The structured benchmark is not an internal communication deliverable: it is a financial steering tool that secures three P&L lines and one balance sheet aggregate.

Line 1, operating OPEX. Integrated services modulate costs from 5 to 12 €/sqm/year. On an 850 sqm floor, the gap represents 4,250 to 10,200 €/year, i.e. 21,250 to 51,000 € over the average residual term of a 3/6/9 lease. This gap is decided in the benchmark phase, not in the operating phase.

Line 2, initial CAPEX and reconfiguration provisions. The modularity additional cost pays for itself from the first reconfiguration avoided. For an Asset Manager reasoning over a 7-10 year holding horizon, a modular floor retains its rental marketability over two successive usage cycles; a rigid floor requires a refurbishment capex between two leases.

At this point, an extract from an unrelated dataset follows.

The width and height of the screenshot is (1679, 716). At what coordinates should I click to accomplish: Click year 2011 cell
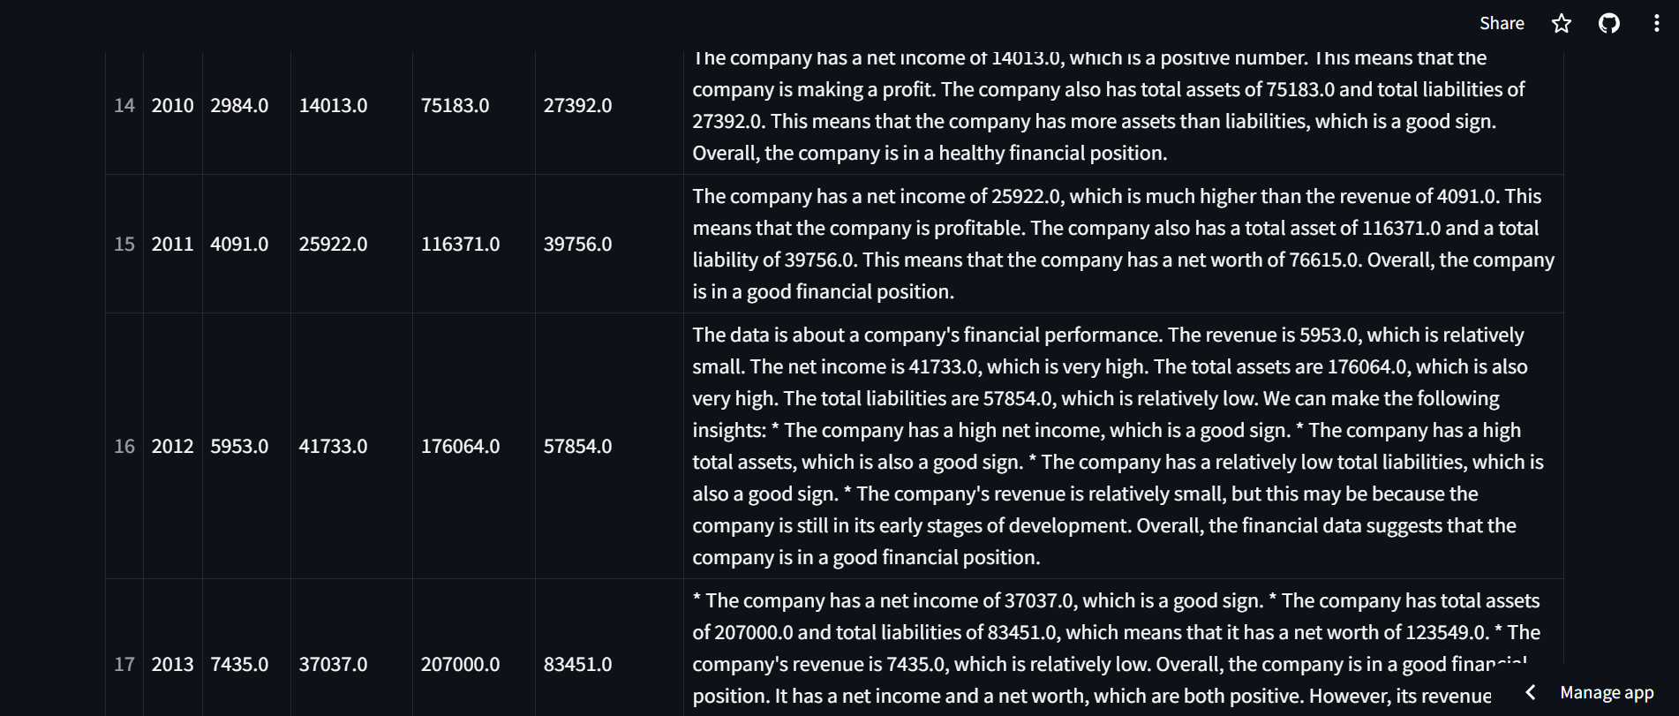[172, 244]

Line 3, energy regulatory compliance and associated exposure. The energy reduction trajectories applicable to the commercial property stock are enforceable. The cost linked to certification is compared to the cost of a regulatory non-compliance and the associated rental discount for non-aligned assets.

Asset value. For an Asset Manager, a commercial asset benchmarked on these four axes documents its green value and its usage flexibility in the sale memorandum. For a tenant CFO, the benchmark secures the negotiation of recoverable charges and the lease adaptability clause. The benchmark deliverable becomes a file item at the investment committee, not a mood board.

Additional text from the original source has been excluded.